Giter VIP home page Giter VIP logo

scandirrecursive's Introduction

scandirRecursive

Code style: black

An os.scandir implementation that supports recursiveness aswell as a maximum threshold depth in the recursiveness. More or less same speed as os.list and os.walk (a bit slower) but has the advantage that this scandir_recursive returns os.DirEntry objects, which is way faster if you intend to manipulate the tree further since you don't need to call os.stat again. Also can filter the outputted entries by several fields.

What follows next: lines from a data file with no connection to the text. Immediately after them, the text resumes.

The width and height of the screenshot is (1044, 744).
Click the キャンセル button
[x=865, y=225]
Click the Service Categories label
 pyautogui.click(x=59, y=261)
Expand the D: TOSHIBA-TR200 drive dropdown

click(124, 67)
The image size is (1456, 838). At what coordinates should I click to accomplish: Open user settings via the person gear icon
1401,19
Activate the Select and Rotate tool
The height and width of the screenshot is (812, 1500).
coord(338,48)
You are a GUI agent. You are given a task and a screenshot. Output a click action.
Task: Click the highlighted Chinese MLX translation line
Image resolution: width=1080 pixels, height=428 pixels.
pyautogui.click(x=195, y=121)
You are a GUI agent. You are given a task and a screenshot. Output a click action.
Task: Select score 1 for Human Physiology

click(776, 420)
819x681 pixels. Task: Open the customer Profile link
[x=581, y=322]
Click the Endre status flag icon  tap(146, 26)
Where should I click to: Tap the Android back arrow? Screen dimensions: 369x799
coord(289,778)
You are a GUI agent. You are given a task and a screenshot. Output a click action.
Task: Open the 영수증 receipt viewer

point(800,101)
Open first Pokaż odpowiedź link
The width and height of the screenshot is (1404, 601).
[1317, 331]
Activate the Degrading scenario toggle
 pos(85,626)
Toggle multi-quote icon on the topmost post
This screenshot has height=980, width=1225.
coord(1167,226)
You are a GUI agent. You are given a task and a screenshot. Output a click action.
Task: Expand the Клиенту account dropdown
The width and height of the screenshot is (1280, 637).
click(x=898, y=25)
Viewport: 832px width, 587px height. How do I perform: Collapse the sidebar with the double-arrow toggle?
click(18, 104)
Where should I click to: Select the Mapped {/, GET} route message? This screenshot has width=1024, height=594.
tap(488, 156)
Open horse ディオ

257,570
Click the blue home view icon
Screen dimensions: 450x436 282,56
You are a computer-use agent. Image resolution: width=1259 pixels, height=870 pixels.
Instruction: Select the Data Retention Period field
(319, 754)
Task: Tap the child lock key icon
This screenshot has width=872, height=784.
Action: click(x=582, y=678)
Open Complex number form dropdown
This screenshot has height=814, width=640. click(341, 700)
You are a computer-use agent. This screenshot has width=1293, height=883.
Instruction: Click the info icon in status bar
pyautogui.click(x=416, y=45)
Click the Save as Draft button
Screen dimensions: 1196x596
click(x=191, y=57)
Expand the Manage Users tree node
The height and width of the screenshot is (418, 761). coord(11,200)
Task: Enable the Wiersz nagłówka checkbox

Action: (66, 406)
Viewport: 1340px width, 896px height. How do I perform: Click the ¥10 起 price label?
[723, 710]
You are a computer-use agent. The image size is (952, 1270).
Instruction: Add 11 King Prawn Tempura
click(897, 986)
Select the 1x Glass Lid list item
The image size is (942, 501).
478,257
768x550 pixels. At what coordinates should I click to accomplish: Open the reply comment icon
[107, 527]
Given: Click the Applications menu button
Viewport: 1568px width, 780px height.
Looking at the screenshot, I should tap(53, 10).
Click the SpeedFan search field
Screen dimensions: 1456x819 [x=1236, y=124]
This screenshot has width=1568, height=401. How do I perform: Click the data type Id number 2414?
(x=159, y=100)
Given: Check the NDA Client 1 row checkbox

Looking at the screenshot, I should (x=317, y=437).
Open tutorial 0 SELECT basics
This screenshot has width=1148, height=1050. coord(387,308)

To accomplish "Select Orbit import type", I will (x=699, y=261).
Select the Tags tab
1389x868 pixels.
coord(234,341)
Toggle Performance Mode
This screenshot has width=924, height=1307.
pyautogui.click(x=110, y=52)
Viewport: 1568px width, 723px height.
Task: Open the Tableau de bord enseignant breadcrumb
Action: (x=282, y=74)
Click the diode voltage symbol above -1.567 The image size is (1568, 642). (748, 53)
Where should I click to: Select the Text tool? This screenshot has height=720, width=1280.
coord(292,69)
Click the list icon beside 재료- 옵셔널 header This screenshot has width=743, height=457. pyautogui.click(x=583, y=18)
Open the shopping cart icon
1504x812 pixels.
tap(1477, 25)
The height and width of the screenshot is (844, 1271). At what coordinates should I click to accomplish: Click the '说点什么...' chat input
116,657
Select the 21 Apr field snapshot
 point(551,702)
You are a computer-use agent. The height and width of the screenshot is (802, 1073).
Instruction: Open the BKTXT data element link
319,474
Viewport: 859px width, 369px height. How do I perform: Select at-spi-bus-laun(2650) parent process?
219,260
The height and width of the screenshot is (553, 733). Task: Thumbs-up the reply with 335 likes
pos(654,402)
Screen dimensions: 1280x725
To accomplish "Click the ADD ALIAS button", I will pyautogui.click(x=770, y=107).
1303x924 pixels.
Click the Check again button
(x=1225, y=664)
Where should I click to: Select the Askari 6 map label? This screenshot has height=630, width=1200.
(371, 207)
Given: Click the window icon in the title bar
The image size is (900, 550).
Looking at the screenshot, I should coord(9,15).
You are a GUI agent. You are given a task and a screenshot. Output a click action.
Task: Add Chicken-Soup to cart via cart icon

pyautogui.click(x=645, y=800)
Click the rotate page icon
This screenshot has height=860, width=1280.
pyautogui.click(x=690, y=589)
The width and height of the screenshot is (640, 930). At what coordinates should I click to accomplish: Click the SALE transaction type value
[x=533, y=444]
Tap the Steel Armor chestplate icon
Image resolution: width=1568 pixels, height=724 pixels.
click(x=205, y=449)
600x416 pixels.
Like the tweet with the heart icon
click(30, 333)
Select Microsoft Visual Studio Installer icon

  • scandir_recursive(path, mask=re.compile(''), ext_tuple=[], folders=True, files=True, hidden=False, min_len=0, max_len=9999, depth=0, max_find_items=0): A scandir implementation that allows recursiveness by level and returns a generator object that extracts os.DirEntry objects. It doesn't follow symbolic links. Depth starts at the maximum value and goes down by one in each function call until it reaches 0 where it doesn't call the function anymore. Returns a list of os.DirEntry objects. If the depth is -1 execute maximum recursiveness. It takes a path, a depth level int (where -1 means max) and the optional filters:
    • mask: Filters the filenames with regular expressions. A str containing the regular expression to match.
    • exts: Filter by extension. Takes a list of extensions you want in the form ['mp3','jpg']
    • folders: Show folders but don't show files
    • files: Show files but don't show folders
    • hidden: Show and look inside hidden files and folders
    • min_len: Minimum filename length
    • max_len: Maximum filename length
    • depth: Maximum depth level to recursed
    • max_find_items: Maximum matches

Usage examples

Generator object _scandir_recursive

tree = scandir_recursive(path, **kwargs)

List of os.DirEntry's

tree_list = list(scandir_recursive(path, **kwargs))
tree_list = [item for item in scandir_recursive(path, **kwargs)]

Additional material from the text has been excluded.